She was once as famous as Jackie O. And then she tried to take down a President. Martha Mitchell was the unlikeliest of whistleblowers: a Republican cabinet wife who was discredited by the Nixon Administration in 1972 to keep her quiet. Until now.
SYNOPSIS
In 1977 former President Richard Nixon told television interviewer David Frost, “If it hadn’t been for Martha, there’d have been no Watergate…” So, who was this infamous woman – and what was behind this bold claim?
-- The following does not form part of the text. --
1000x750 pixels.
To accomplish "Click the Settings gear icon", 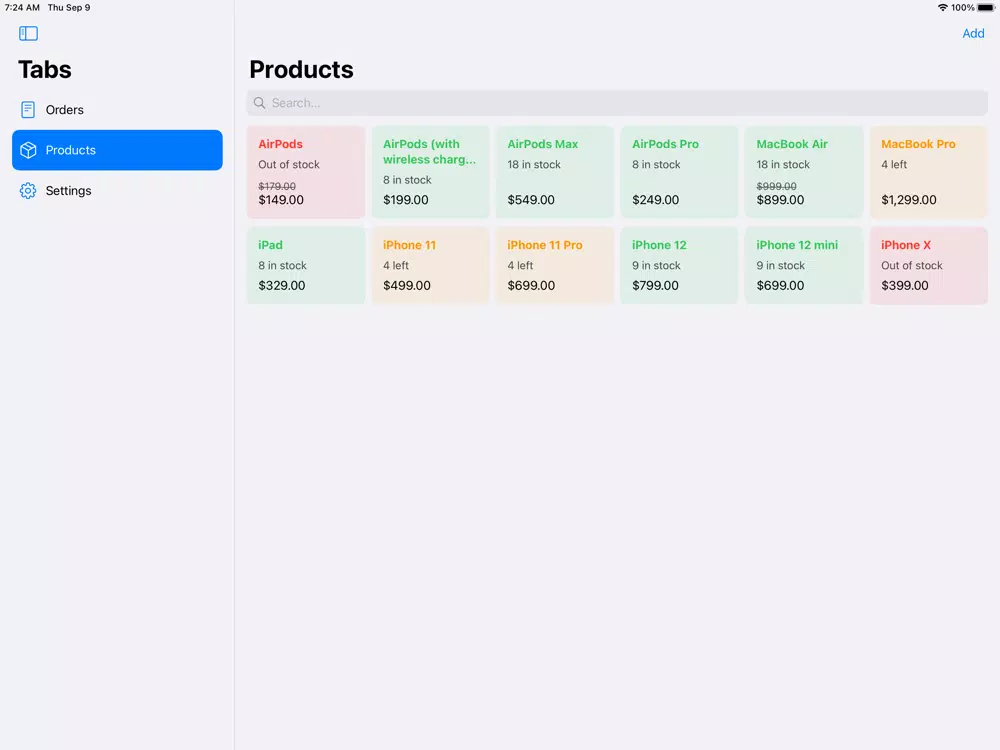I will click(x=28, y=191).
Martha Mitchell was the wife of Nixon’s Attorney General John Mitchell, who many believed to be the second most powerful man of the time. She boldly spoke her mind to eager reporters about the dirty tricks of the administration, and her outspokenness cost her dearly. Gas-lighted and discredited by the administration; it was female journalists who took her stories and allegations seriously.
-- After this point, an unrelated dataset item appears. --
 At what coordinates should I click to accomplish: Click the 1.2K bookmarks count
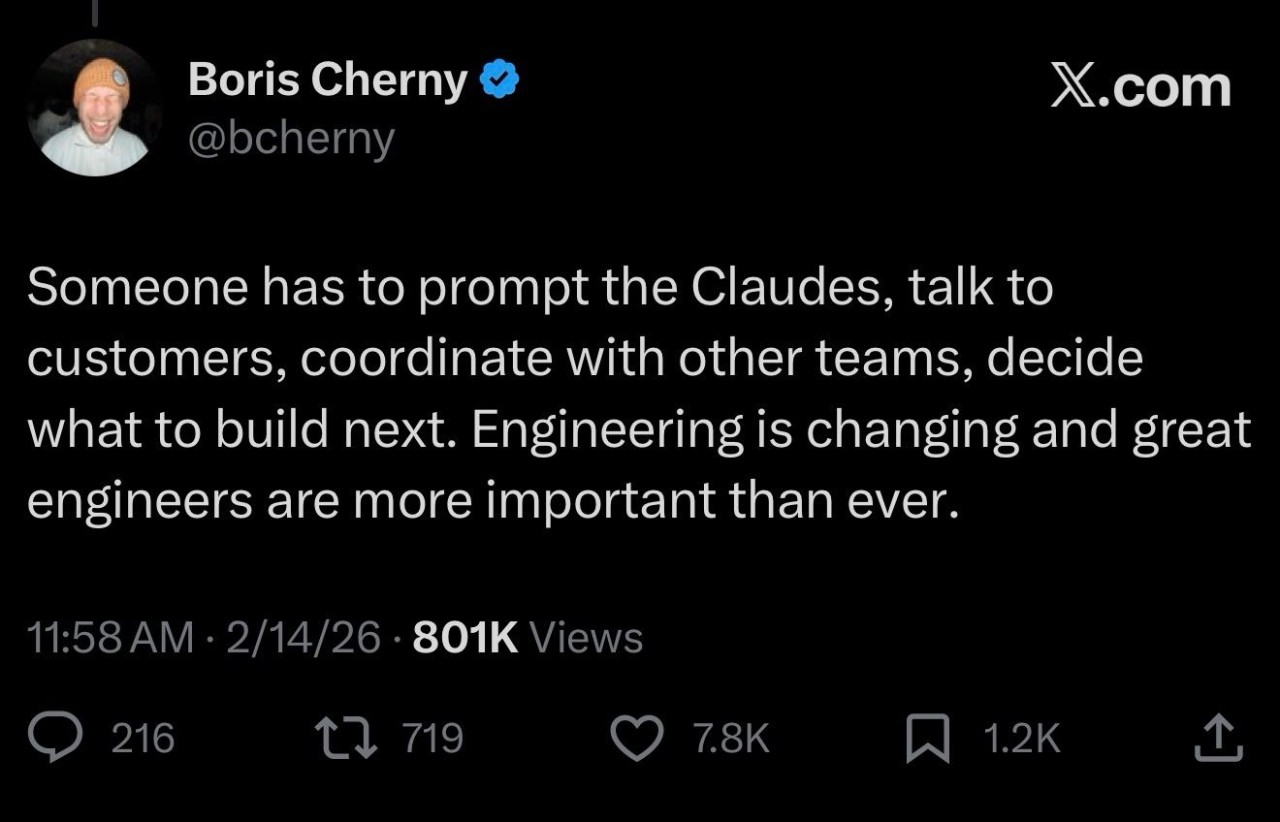tap(1021, 740)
Martha Mitchell has mostly been forgotten by history. Her name may be best known for a psychiatric misdiagnosis coined the “Martha Mitchell Effect”, where patients are labeled delusional, when in fact they are telling the truth.
THE MARTHA MITCHELL EFFECT tells the story of one woman who spoke inconvenient truths and was summarily dismissed. Sadly, this pattern continues for women nearly fifty years later. But it is also a larger tale of the impact of political dirty tricks on American society. What happens when we dismiss warnings because they are deemed illegitimate by the powers that be? On the heels of two unprecedented Presidential impeachments and rampant political corruption, the time to revisit Martha’s tale couldn’t be more prescient.
ABOUT FILMMAKER(S)
Director Anne Alvergue
Anne Alvergue is an award-winning documentary filmmaker and editor in the greater New York area. Her most recent editing credits include CNN’s Love, Gilda, and Bully.Coward.Victim: The Story of Roy Cohn, and That Way Madness Lies. Her short films have screened internationally at film festivals and galleries, including the Pacific Film Archive, Galapagos Gallery, San Francisco Art Institute, Arsenal Berlin, Black Maria, Mill Valley, and Centro De La Imagen. Her editing credits also include: Being Elmo, Life After Hoop Dreams, Tibet in Song, My Kid Could Paint That, and Married in America. Originally from Oregon, Anne received a Bachelor’s Degree from UC Berkeley and a Master’s Degree in Documentary Film from Stanford University.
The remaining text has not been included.